AYM, konuya ilişkin gerekçeli kararında hukukun üstünlüğüne dayalı demokratik bir toplumda mevcut düzene itiraz eden barışçıl yöntemlerle gerçekleştirilmesi savunulan siyasi fikirlerin toplantı özgürlüğü ve diğer araçlarla ifade edebilmesi imkânının sunulması gerektiğine vurgu yaparak, başvurucunun toplantı ve gösteri yürüyüşü düzenleme hakkının ihlal edildiğine karar verdi. Barışçıl bir gösteri sırasında yapılanlar veya gösteri sonrasında katılımcılara yönelik soruşturma ve cezalandırmalar da toplantı hakkının kullanılmasını sınırlayan davranışlar olarak kabul edilebileceğini belirten AYM, barışçıl bir amaçla bir araya gelmiş kalabalıkların toplantı hakkını kullanırken kamu düzeni açısından tehlike oluşturmayan ve şiddet içermeyen davranışlara devletin sabır ve hoşgörü göstermesinin çoğulcu demokrasinin gereği olduğunu ifade etti.

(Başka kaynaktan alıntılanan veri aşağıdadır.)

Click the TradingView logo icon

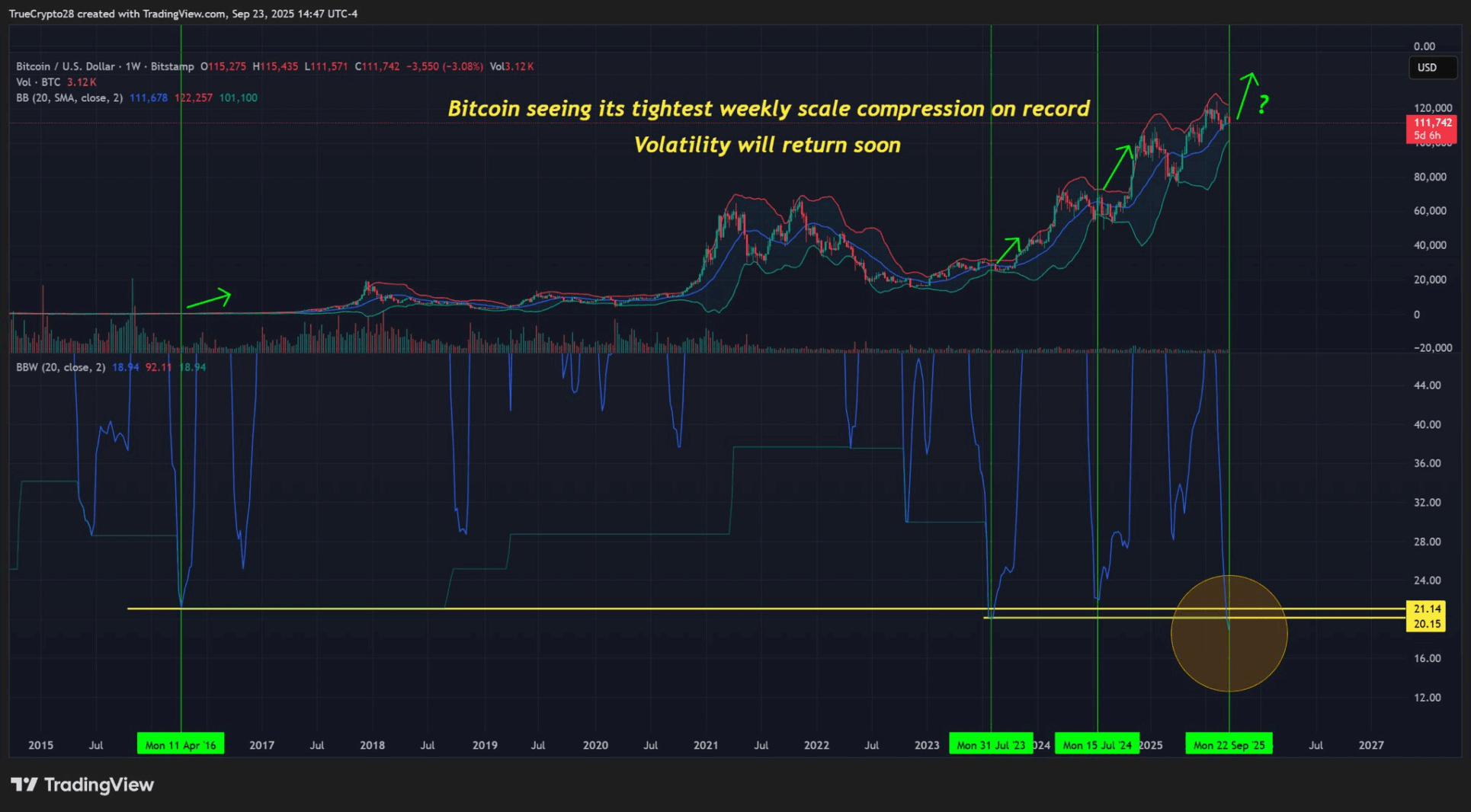click(x=24, y=785)
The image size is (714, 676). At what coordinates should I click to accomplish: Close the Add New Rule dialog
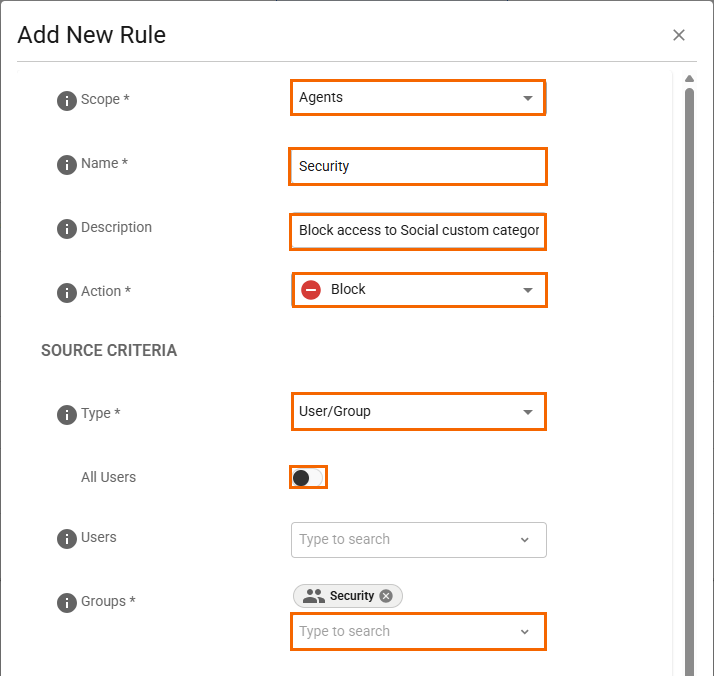pyautogui.click(x=679, y=35)
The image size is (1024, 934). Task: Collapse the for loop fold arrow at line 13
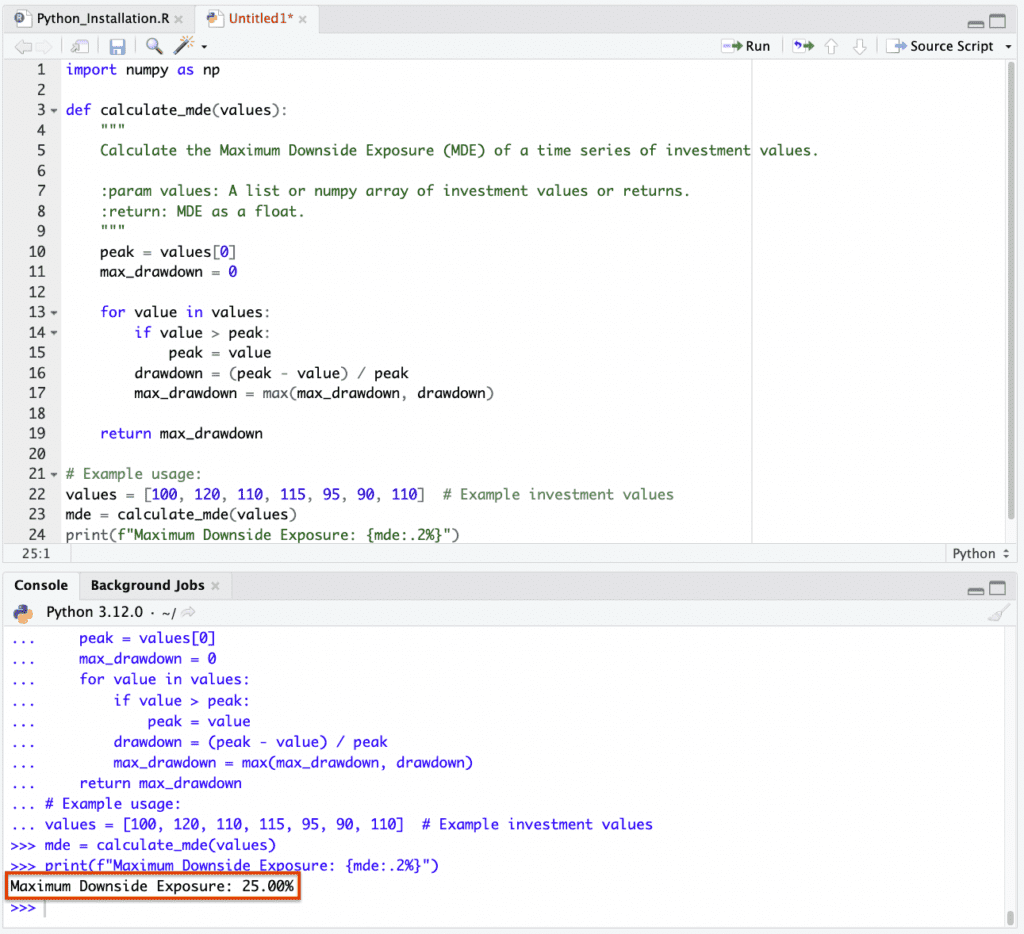(54, 313)
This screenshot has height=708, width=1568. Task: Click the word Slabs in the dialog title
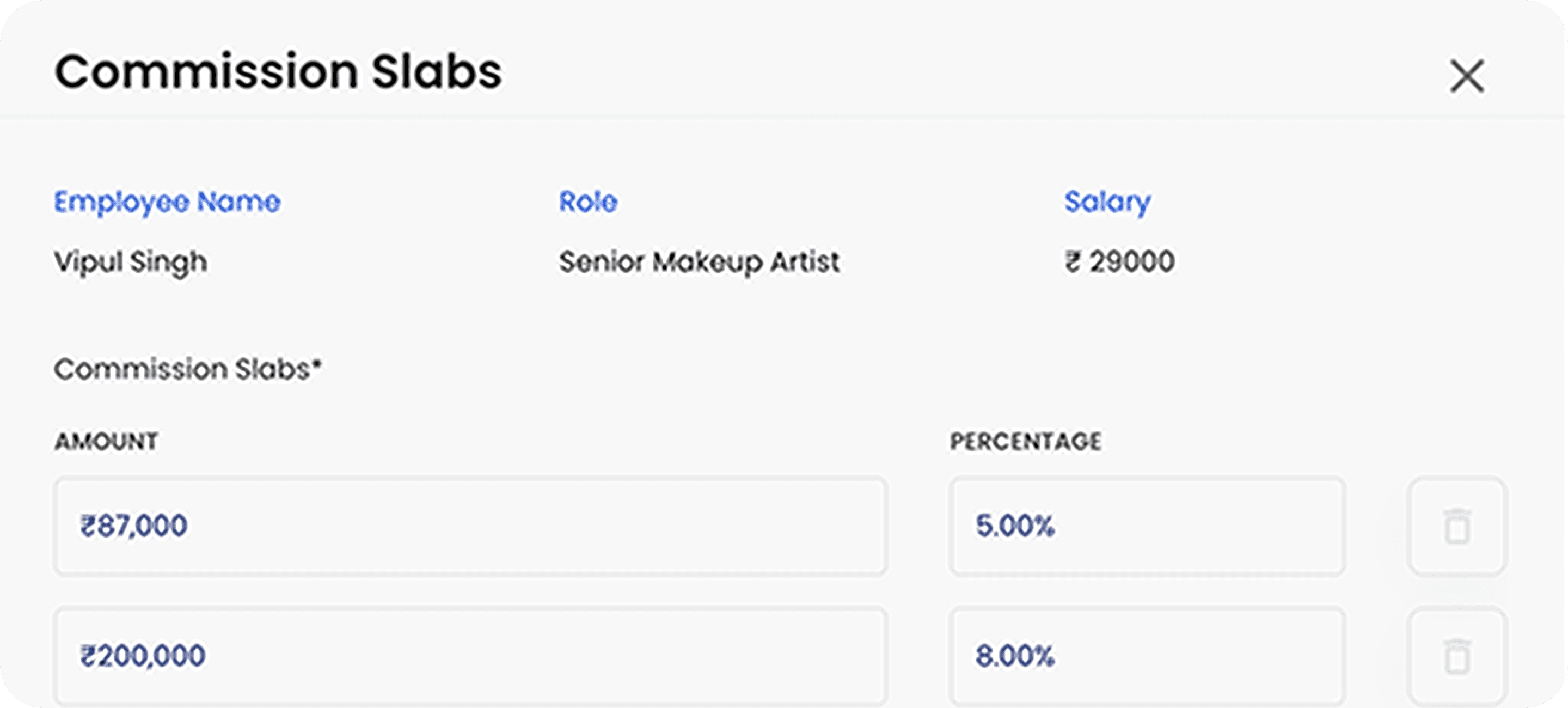[x=437, y=72]
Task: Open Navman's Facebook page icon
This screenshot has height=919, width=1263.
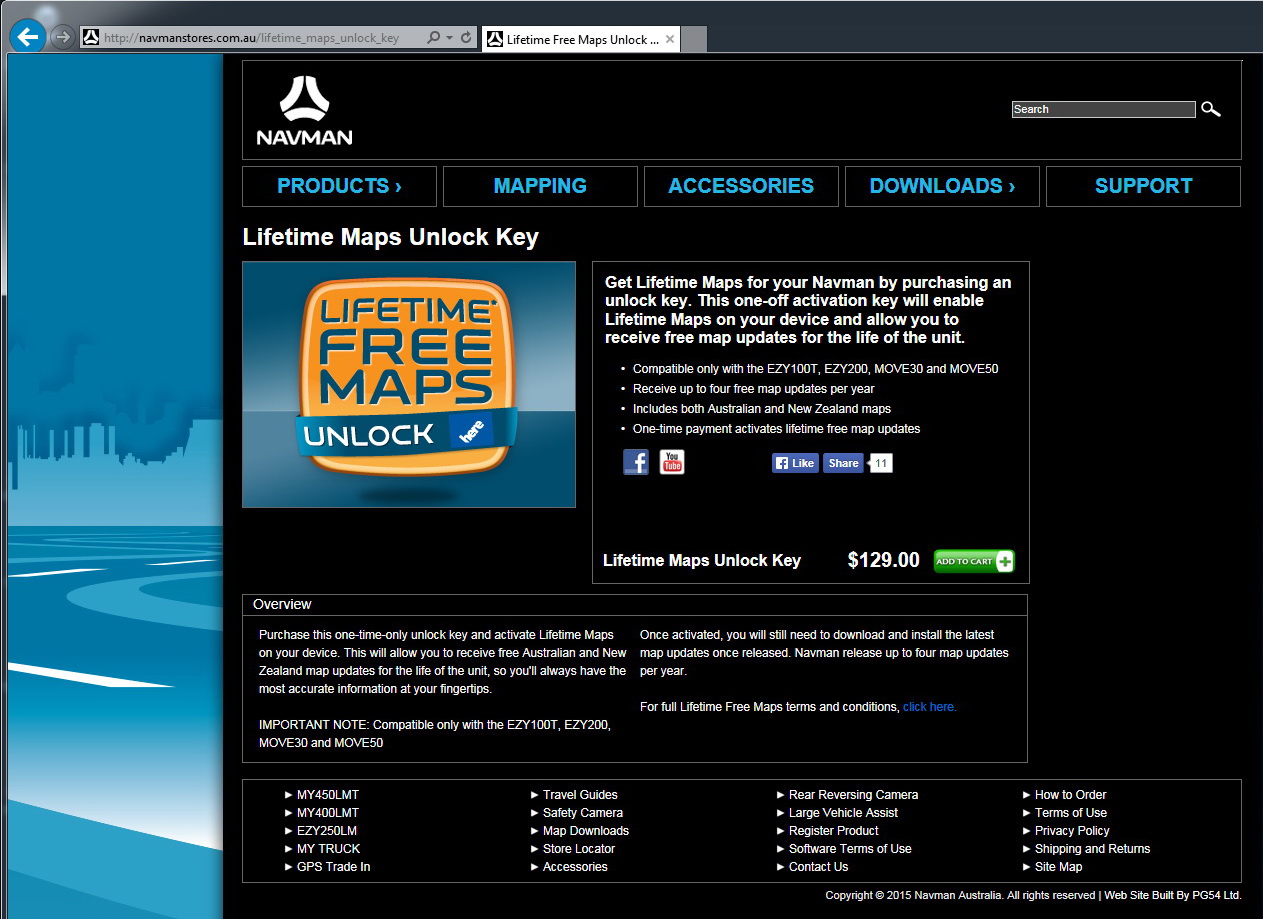Action: pos(636,462)
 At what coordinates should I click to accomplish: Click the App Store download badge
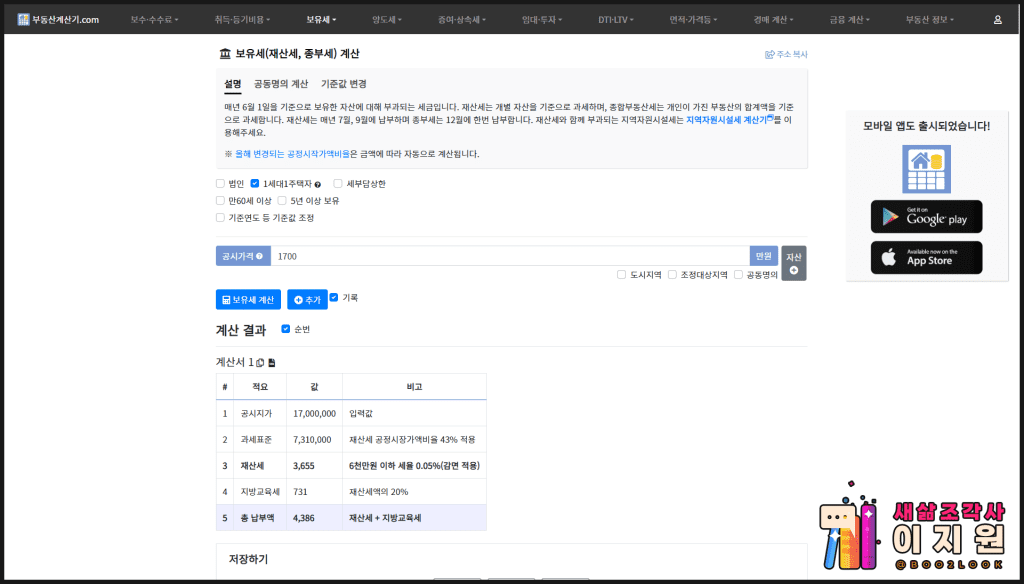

Başvurucu hakkında açılan kamu davası neticesinde 5 ay hapis cezasına hükmedilmesinin hükmün açıklamasının geri bırakılmasına karar verilmiş olsa dahi toplantı hakkında yönelik bir müdahale olarak kabul edilmesi gerektiğine vurgu yapan AYM kararında ayrıca şu ifadeler yer aldı: "Polisin gerekli güvenlik önlemelerini alarak makul ve itidalli davranışıyla bu gösteriyi sonlandırması yerine basın açıklaması yapmalarına müsaade etmeden yaklaşık 15 dakika gibi çok kısa bir süre içerisinde başvurucu ve diğer katılımcıları gözaltına almasının demokratik bir toplumda gerekli ve ölçülü olduğu söylenemez. Başvurucu katıldığı barışçıl bir gösteri nedeniyle 5 yıl boyunca bir ceza tehdidine maruz kalacak ve bundan sonra herhangi bir toplantı ve gösteri yürüyüşüne katılıp katılmama yönünde geri bırakılma kararının caydırıcı bir etkisi olacaktır.”

Başvurucunun Anayasa'nın 34. maddesinde güvence altına alınan toplantı ve gösteri yürüyüş düzenleme hakkının ihlal edildiğine karar veren AYM, ihlalin ve sonuçların ortadan kaldırılması için yeniden yargılama yapılmak üzere kararın Ankara 23. Asliye Ceza Mahkemesi’ne gönderilmesine hükmetti.